Obesity is associated with increased risk for insulin resistance, type 2 diabetes, nonalcoholic fatty liver disease, atherogenic dyslipidemia, and cardiovascular disease. Recent studies indicate that the body protects itself from weight loss by lowering energy expenditure. Both energy consumption and energy expenditure are regulated by hormones from a number of organs that act on the brain, as well as neural signals emanating from the brain itself.
Lifestyle modification is the initial intervention for obesity, with emphasis on reducing calorie intake and increasing physical activity; pharmacotherapy may be indicated for certain cardiovascular and metabolic risk factors.
This review focuses on the link between the biology of the cannabinoid receptor type 1 (CB1 receptor) system and body-weight regulation, as well as clinical data from studies of the first CB1 receptor antagonist…”
The endocannabinoid system: a new approach to control cardiovascular disease.
“The endocannabinoid (EC) system consists of 2 types of G-protein-coupled cannabinoid receptors–cannabinoid type 1 (CB1) and cannabinoid type 2 (CB2)–and their natural ligands.
The EC system plays a key role in the regulation of food intake and fat accumulation, as well as glucose and lipid metabolism.
When overactivated, the EC system triggers dyslipidemia, thrombotic and inflammatory states, and insulin resistance.
Blocking CB1 receptors centrally and peripherally in adipose tissue can help normalize an overactivated EC system.

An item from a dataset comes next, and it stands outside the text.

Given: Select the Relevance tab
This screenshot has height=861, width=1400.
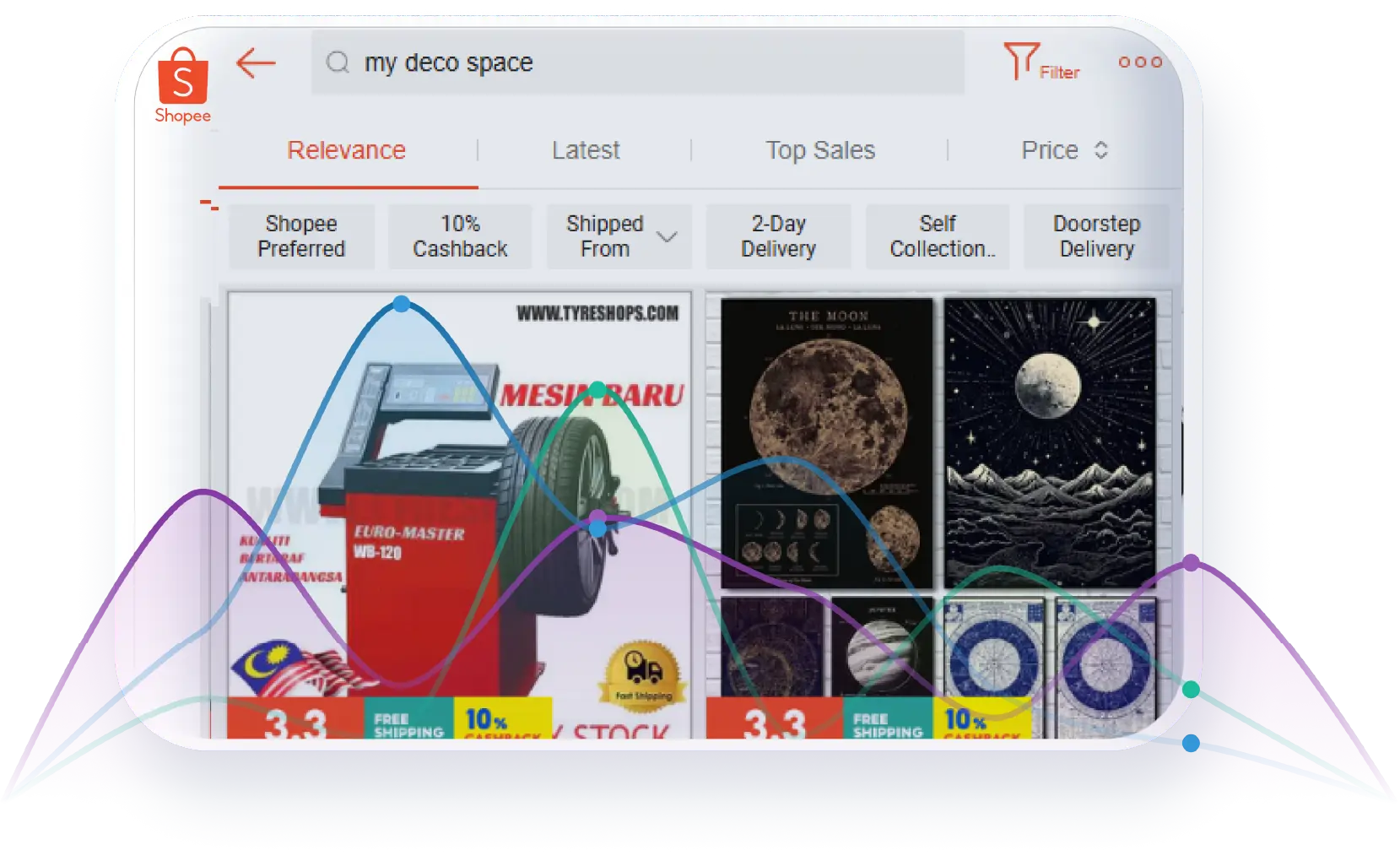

CB1 blockade helps regulate food intake and adipose tissue metabolism, contributing to improved insulin sensitivity and other features of the metabolic syndrome.
Visceral adipose tissue is most closely associated with the metabolic syndrome, which is a constellation of conditions that place people at high risk for coronary artery disease.
Targeting the EC system represents a new approach to treating visceral obesity and reducing cardiovascular risk factors.”